Paul Kjoss Helseth
Reviewed by: Arthur Fox
"Right Reason" and the Princeton Mind: An Unorthodox Proposal, by Paul Kjoss Helseth. Published by P&R, 2010. Paperback, 304 pages, list price $21.99. Reviewed by OP pastor Arthur Fox.
This book contains a nuanced argument against the standard ("orthodox") view that the Old Princeton faculty, especially Alexander, Hodge, Warfield, and Machen, were heavily influenced by the Enlightenment idea (represented by Scottish Common Sense Philosophy) that the mind has the equipment to understand the truth of God, apart from the work of the Holy Spirit, through the use of "right reason" (logical thinking).
Helseth insists that the faculty, because of its commitment to confessional Calvinism, taught that the moral condition of the mind, due to the fall, affects the ability of reason to understand the truth of God correctly. He admits they were not always consistent in their approach, but insists they clearly taught that the ability to reason "rightly" involves the "whole soul" (p. xxxiv). In plain English, they taught that the head is not able to act apart from the influence of the heart, so that a man must be born again in order to understand God's truth correctly. Helseth allows that the Princetonians did use some of the principles of Scottish Common Sense thinking in approaching theology, but they did not allow it to take priority over Scripture as the foundation of their theology. He seeks to prove this by citing excepts from Alexander, Hodge, Warfield, and Machen.
This is an important issue today. Writers in modern evangelical and Reformed circles are asking whether men who are dead in sin can come to faith in Christ using right reason (i.e., by thinking logically) to evaluate the evidence for the truth of the gospel.

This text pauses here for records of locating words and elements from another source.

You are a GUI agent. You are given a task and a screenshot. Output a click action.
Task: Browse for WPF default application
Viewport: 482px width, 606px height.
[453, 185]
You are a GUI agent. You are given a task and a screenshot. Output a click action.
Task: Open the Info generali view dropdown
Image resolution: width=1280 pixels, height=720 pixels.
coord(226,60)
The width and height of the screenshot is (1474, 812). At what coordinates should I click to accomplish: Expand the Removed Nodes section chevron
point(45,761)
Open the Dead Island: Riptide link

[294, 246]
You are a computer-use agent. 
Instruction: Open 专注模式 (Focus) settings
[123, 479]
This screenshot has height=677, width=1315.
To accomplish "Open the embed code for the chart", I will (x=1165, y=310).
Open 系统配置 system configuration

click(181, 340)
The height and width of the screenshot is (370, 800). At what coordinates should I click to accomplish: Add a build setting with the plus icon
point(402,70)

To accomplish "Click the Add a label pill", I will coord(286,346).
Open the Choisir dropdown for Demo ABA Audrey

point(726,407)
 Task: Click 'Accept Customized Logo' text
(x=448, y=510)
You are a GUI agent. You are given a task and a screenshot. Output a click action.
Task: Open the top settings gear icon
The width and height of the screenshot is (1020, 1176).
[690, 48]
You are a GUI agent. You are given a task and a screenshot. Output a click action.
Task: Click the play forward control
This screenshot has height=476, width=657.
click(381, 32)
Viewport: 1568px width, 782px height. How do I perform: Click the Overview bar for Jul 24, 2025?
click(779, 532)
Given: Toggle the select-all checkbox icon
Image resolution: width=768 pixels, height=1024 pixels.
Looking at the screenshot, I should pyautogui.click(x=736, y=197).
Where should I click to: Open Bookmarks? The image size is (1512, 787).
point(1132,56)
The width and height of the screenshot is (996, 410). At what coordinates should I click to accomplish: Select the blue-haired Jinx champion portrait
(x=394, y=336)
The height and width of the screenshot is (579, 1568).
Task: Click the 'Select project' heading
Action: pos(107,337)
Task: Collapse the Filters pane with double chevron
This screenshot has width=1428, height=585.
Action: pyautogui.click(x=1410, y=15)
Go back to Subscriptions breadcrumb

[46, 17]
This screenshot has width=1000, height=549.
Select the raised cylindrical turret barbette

One point in the book needs to be addressed because of the interest that many in the OPC have in the apologetics of Cornelius Van Til. On pages 128ff., Helseth argues that Van Til misread Warfield's statement that the faith God gives is grounded in "right reason" (i.e., faith does not bypass the intellect). Van Til asserted that Warfield failed to distinguish clearly between the thinking of the born-again man and the man still dead in his sins. However, it seems the problem is not so much that Warfield and Van Til disagreed, but rather that Warfield wrote his material on apologetics before Van Til wrote his! A careful reading of Warfield's article on apologetics shows that Warfield did indeed hold that sin keeps the unregenerate man from thinking properly about the facts of creation. Only a renewed or born-again soul would reason rightly. So Van Til and Warfield do not disagree.
Helseth, however, has missed something of Van Til's point, which is that the Princetonian use of right reason assumes that man can approach truth, including the truth of the gospel, in an unbiased or neutral way. But no man does that. We all have presuppositions formed by our spiritual commitments for or against the living God and interpret facts accordingly. Only the believer has the capacity to use reason rightly. Hence, you must be born again to reason rightly.
This is not an easy book to digest and is highly specialized in its concerns. It can be read with profit, but let the reader beware: you have to bring a fully engaged, renewed mind to the book to profit from it!